Offline Incremental SCC
tags:algorithm
Outline
Hello, in this blog I’ll explain the algorithm from this Radewoosh blog. The linked blog is understandable and well-written (and honestly, this idea can be in summarized in one line as “dnc over timeline”) but it’s a bit informal and I feel like writing something, hence this blog.
Problem
We are going to learn to maintain information about SCCs in a directed graph when have a problem with the following general structure:
Given an initially empty digraph $G$, and a list of $m$ directed edges $E$ that are sequentially added to the graph, we need to answer queries of the following form: Find some information about SCCs in $G$ after the first $i$ edges are added
Some specific examples of queries would be:
-
Find the smallest $i$ such that $u$ and $v$ belong to the same SCC after the first $i$ edges are added.
-
Find the size of the SCC containing node $u$ after $i$ edges are added.
Note: As the title suggests, the idea described here is only applicable when we are allowed to process the queries offline.
Observations
Notation: Define $S(u, i)$ to be the set of nodes in the SCC of node $u$ after the addition of the first $i$ edges to $G$
The entire algorithm is based around a trivial observation:
For every pair of nodes $(u, v)$ we have, $(S(u, j) \neq S(v, j)) \implies (S(u, k) \neq S(v, k)) \forall k \leq j$.
Therefore, for every edge $E_i = (u \rightarrow v)$, we define $t_i = \arg \min_j \left( S(u, j) = S(v, j) \right)$ (and trivially infinite if they are never equal). One can observe that the presence of $E_i$ in $G$ doesn’t affect the structure of any SCC until the the first $t_i$ edges are added.
Algorithm
Pre-Processing
We will be doing DnC over the timeline of addition of edges (ie, $[1, m]$) with a recursive function of the form $f(l, r, \text{edge list})$. For every call $f(l, r, \text{edge list})$, our $\text{edge list}$ will contain all edges $E_i$ for which $l \leq t_i \leq r$.

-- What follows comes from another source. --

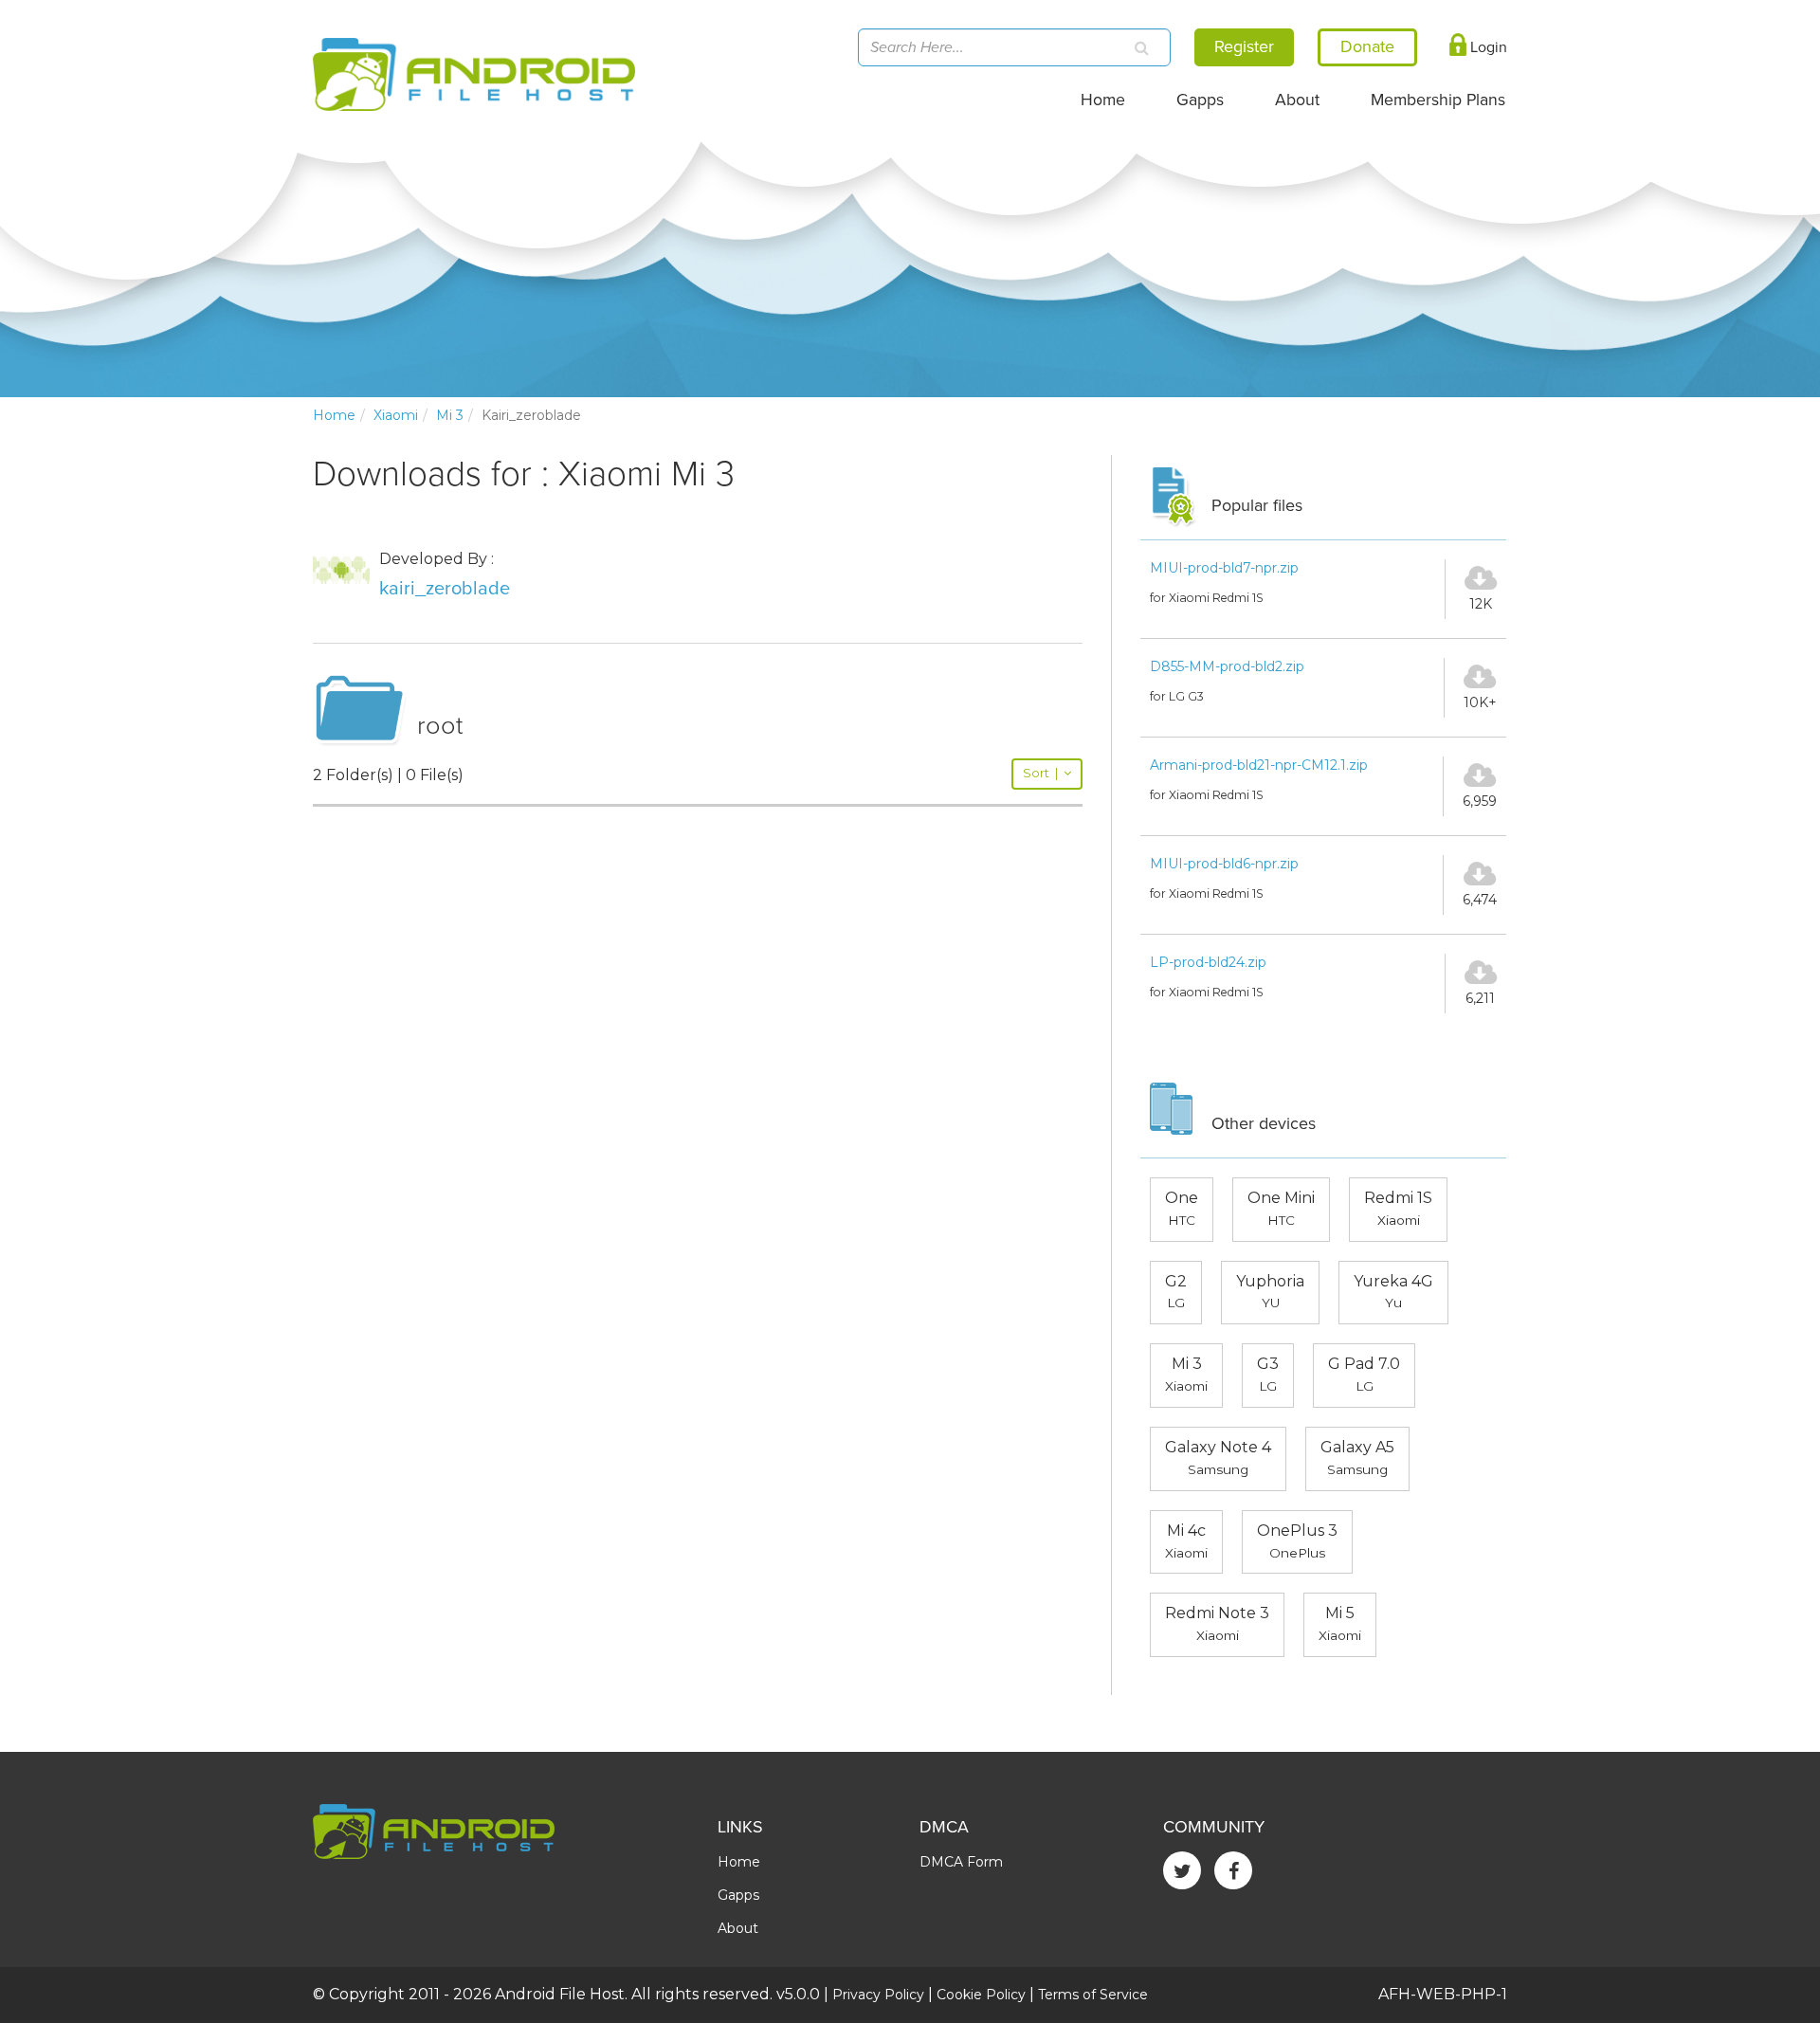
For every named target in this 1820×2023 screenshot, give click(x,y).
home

Let us look at what we do in the first call, $f(1, m, \text{edge list})$ to understand what the generalized recursive call will be doing:
-
Define $\text{mid} = (1 + m)/2$. We add all edges $E_i : i \leq \text{mid}$ to our initially empty graph and find SCCs induced by these edges. This can be done in $O(x)$ time where $x$ is the number of edges.
-
Store information about SCCs/answer queries.
-
For every edge $E_i = (u \rightarrow v) : i \leq \text{mid}$, if $\text{SCC}_u = \text{SCC}_v$, then we can deduce that $t_i \leq (1 + n)/2$. Otherwise, $t_i > \text{mid}$. Separate these edges into two groups $\text{G}_1$ and $\text{G}_2$ respectively. Add all edges $E_i : i > \text{mid}$ to $\text{G}_2$.
-
Call $f(1, \text{mid} - 1, \text{G}_1)$.
-
Once we return from this call, compress all the SCCs induced by the addition of edges in $\text{G}_1$.
-
Call $f(\text{mid} + 1, m, \text{G}_2)$. **Remember, this call must operate on the compressed graph.

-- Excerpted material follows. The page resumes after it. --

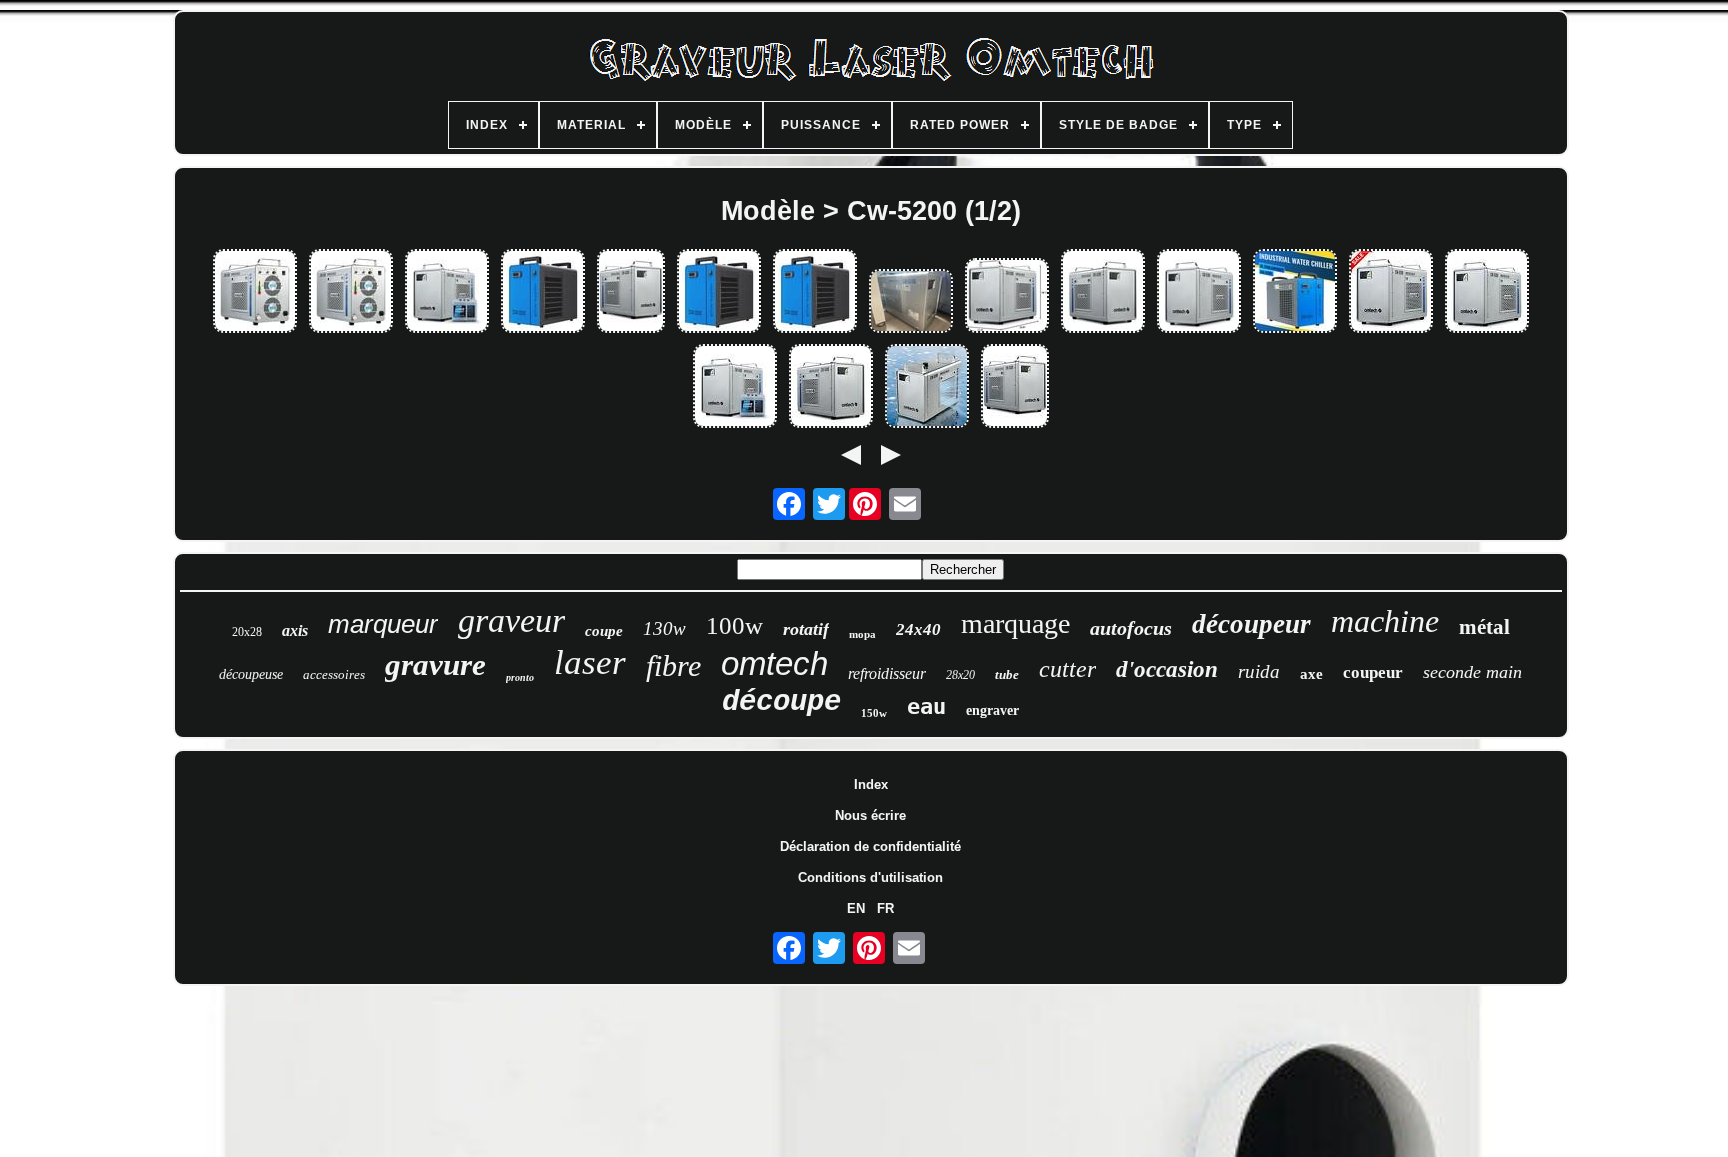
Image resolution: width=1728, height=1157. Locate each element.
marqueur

Notice that when we execute $f(l, r, \text{edge list})$, it is essential that we perform the computation within it (finding SCCs induced by $\text{edge list}$, checking if endpoints of edges belong to the same SCC, etc.) upon the compressed graph induced by all edges $E_i : t_i < l$. This can be done easily by maintaining a global graph $G$, and performing compressions introduced by $\text{edge list}$ of $f(l, r, \text{edge list})$ when we return from this function (therefore, step $5$ will actually be performed by $f(1, \text{mid} - 1, \text{G}_1)$ and the calls in its subtree before they return).
The pseudo code for our algorithm takes the following form:
create an empty graph G with n nodes
def f(l, r, edge list):
mid = (l + r)/2
initialize SCC structure from G
for every edge E[i] = (u -> v) in edge list:
if(i <= mid)
add (u -> v) to SCC structure
compute SCCs
problem specific stuff (storing info/answering queries)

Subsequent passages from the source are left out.